Table 4 Associations between \(\hbox {gVLM}_B\) as biomarker of flavan-3-ol intake and CVD incidence and CVD and all-cause mortality.


In participants of EPIC-Norfolk, a large cohort representative of the older general public in England31, high flavan-3-ol intake was associated with a significantly lower systolic and diastolic blood pressure and was inversely associated with blood lipids. We did not observe consistent, statistically significant associations between biomarkers of flavan-3-ol intake and CVD incidence or mortality.

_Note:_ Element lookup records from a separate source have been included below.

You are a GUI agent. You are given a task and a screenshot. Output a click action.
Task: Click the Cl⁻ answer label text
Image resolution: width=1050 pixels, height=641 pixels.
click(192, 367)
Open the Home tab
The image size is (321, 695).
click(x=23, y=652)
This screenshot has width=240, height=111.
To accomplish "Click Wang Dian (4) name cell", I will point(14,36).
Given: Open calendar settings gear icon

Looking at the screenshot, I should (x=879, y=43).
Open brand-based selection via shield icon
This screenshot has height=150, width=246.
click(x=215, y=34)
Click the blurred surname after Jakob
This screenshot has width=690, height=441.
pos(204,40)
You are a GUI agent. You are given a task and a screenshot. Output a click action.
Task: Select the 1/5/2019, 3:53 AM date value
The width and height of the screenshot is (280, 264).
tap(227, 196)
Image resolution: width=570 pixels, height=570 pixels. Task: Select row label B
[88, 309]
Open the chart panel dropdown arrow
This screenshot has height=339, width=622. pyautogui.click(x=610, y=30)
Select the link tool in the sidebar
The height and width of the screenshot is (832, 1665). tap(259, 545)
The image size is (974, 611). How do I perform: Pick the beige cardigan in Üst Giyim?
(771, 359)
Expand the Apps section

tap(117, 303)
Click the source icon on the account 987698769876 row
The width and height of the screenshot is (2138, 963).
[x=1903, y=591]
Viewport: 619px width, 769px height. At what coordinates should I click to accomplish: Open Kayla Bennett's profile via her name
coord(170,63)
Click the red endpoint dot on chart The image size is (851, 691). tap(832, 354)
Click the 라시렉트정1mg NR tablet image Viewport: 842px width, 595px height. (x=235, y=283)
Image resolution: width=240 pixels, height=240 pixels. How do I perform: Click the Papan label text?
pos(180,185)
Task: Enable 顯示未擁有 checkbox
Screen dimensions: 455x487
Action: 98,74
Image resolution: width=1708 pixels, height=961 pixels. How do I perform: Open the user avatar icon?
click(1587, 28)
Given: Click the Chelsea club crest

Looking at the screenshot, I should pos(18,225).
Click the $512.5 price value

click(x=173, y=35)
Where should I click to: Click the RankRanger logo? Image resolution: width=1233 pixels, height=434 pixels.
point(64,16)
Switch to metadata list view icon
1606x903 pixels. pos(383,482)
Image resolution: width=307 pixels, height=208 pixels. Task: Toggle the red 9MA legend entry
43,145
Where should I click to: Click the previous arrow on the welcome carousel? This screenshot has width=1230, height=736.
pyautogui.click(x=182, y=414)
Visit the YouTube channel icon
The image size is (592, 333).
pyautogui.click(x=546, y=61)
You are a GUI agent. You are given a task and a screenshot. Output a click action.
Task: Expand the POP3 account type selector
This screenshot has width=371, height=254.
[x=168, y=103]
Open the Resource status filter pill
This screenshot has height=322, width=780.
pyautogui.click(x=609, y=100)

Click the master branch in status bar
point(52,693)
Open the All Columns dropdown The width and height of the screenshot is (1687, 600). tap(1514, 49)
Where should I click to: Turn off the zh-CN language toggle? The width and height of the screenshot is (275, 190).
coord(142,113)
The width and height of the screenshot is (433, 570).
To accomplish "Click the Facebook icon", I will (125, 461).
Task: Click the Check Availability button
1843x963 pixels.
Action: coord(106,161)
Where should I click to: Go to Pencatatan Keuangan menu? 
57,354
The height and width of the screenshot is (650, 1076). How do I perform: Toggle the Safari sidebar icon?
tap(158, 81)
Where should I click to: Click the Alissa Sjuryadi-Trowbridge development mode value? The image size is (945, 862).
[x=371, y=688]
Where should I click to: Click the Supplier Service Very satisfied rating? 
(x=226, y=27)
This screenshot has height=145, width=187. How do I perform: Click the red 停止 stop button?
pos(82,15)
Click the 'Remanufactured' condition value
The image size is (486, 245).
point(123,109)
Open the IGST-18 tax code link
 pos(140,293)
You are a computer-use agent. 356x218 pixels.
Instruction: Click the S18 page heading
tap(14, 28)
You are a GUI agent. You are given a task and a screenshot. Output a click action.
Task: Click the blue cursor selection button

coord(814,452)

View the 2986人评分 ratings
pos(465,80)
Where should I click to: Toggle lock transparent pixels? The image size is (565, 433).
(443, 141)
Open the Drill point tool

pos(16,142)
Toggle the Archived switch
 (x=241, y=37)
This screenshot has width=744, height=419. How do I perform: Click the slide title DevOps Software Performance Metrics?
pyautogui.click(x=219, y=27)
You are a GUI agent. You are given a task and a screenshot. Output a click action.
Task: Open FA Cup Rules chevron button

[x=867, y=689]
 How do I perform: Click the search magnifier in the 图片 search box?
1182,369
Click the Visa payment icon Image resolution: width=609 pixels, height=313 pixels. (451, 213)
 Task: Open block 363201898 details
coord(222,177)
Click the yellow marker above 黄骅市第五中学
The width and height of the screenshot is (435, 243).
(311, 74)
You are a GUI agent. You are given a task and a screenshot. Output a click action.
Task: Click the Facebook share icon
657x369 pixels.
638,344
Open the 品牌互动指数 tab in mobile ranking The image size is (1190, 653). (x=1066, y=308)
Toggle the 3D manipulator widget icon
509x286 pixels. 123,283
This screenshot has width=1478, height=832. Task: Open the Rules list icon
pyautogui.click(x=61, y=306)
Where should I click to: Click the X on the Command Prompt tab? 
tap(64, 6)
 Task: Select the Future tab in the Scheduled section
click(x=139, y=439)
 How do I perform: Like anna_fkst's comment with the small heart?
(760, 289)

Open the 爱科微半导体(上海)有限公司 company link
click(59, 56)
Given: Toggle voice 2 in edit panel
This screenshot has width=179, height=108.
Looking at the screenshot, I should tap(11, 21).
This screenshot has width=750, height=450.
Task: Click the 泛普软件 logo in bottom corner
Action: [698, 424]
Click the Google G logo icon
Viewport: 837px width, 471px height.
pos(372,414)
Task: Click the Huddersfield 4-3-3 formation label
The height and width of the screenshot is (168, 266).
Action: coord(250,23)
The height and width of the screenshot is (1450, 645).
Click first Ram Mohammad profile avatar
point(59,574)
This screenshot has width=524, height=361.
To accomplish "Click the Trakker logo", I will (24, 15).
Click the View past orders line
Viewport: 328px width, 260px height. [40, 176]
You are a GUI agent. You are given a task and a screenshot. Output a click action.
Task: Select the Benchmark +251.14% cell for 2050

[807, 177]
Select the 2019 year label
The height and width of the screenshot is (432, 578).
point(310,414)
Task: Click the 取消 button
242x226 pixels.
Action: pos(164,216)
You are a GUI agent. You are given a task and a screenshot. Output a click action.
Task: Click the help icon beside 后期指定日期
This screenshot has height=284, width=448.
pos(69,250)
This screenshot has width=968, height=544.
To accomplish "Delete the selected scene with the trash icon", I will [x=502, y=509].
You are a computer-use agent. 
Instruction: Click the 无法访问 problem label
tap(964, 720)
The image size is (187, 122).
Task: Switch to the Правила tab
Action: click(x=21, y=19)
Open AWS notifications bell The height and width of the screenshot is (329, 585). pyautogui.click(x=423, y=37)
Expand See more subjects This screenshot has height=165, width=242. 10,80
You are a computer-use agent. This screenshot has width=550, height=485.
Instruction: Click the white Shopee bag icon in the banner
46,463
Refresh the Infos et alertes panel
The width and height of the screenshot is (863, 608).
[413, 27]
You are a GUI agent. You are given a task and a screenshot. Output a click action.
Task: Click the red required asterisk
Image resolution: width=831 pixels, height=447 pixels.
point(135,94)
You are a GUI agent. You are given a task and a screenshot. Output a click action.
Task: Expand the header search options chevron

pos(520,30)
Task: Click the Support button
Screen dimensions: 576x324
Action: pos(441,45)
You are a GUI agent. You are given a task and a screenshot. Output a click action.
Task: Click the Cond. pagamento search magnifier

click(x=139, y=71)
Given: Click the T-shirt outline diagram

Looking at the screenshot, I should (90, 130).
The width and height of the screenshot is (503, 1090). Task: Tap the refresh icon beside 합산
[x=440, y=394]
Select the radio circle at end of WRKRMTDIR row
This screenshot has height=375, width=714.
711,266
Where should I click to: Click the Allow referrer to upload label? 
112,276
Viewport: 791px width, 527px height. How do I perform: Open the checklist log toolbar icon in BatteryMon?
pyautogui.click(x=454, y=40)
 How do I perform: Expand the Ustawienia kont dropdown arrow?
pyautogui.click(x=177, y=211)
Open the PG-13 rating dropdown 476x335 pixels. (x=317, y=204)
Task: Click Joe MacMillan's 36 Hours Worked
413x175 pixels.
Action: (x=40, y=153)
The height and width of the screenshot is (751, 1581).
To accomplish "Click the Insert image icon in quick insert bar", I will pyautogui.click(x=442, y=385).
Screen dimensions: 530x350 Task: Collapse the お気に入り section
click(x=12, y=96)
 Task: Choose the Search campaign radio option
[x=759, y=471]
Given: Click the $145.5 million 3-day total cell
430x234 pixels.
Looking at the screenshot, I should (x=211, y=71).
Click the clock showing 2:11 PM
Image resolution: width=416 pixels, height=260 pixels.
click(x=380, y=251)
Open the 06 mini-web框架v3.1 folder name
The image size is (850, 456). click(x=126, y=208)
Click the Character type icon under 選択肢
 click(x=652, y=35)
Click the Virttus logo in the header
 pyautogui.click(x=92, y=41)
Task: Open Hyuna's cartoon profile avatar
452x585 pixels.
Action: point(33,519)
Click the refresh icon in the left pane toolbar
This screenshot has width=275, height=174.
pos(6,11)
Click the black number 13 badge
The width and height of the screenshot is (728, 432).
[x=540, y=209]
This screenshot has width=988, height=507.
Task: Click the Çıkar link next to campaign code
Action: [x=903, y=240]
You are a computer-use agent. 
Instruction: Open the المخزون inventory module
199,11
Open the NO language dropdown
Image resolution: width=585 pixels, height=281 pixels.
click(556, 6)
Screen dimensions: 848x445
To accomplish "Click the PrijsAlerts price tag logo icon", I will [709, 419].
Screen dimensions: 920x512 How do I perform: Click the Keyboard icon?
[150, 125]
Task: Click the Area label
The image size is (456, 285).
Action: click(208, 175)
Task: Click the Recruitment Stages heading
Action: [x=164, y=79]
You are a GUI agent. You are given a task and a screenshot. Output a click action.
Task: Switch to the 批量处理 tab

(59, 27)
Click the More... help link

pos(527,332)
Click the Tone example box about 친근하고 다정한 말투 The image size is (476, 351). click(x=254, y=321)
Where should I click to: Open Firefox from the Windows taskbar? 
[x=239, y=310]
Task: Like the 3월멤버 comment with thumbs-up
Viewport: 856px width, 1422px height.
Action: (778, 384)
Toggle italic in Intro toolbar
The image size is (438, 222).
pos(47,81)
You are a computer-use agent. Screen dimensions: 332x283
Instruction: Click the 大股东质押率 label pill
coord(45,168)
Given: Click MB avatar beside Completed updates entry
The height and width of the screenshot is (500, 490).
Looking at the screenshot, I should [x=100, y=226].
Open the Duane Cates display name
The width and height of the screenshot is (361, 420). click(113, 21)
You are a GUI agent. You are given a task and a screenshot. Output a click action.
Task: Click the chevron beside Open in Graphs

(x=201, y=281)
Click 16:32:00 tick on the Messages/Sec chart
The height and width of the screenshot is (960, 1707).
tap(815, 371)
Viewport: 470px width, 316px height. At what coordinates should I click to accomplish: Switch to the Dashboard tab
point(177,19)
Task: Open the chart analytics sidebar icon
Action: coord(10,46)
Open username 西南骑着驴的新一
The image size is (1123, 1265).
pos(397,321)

This study was enabled by recently developed nutritional biomarkers, \(\hbox {gVLM}_B\) and \(\hbox {SREM}_B\), that allow for estimating specifically the intake of flavan-3-ols. We have shown previously that \(\hbox {gVLM}_B\) and \(\hbox {SREM}_B\) reflect actual intake of flavan-3-ols and (–)-epicatechin respectively, yet importantly here we found only a weak correlation between biomarker and self-reported food intake27,28. This finding strongly supports our previous findings of the impact of the high variability in food composition on self-reported dietary assessment methods23. The high variability in food composition of many of the main sources of dietary flavan-3-ol make an accurate estimate without an analysis of the actual food consumed virtually impossible. For example, food composition data20 for black tea give a range of flavan-3-ol content of 3–64 mg/100 mL, and thus five cups of tea can contain between 23 and 480 mg of flavan-3-ols. Thus, a person consuming a single cup of tea with high flavan-3-ol content consumes considerably more flavan-3-ols than a person consuming five cups of tea with low flavan-3-ol content. A wide variability in food composition has been reported for other foods, too. Indeed, even for foods grown on the self-same plant, up to 2.5-fold differences for some nutrients have been observed32. In contrast, the objective nutritional biomarkers used in this study take into account the diversity in the foods consumed and differences in bioavailability as they rely on the systemic presence of the respective compounds. The inclusion of the main dietary sources of flavan-3-ols and (–)-epicatechin in our statistical models (i.e. tea as well as fruit and vegetables22) did not affect outcomes (Table 2, models 3 and 5), which strongly supports the notion that the data provided by the nutritional biomarkers is related to the actual intake of bioactive compound and does not just reflect dietary patterns.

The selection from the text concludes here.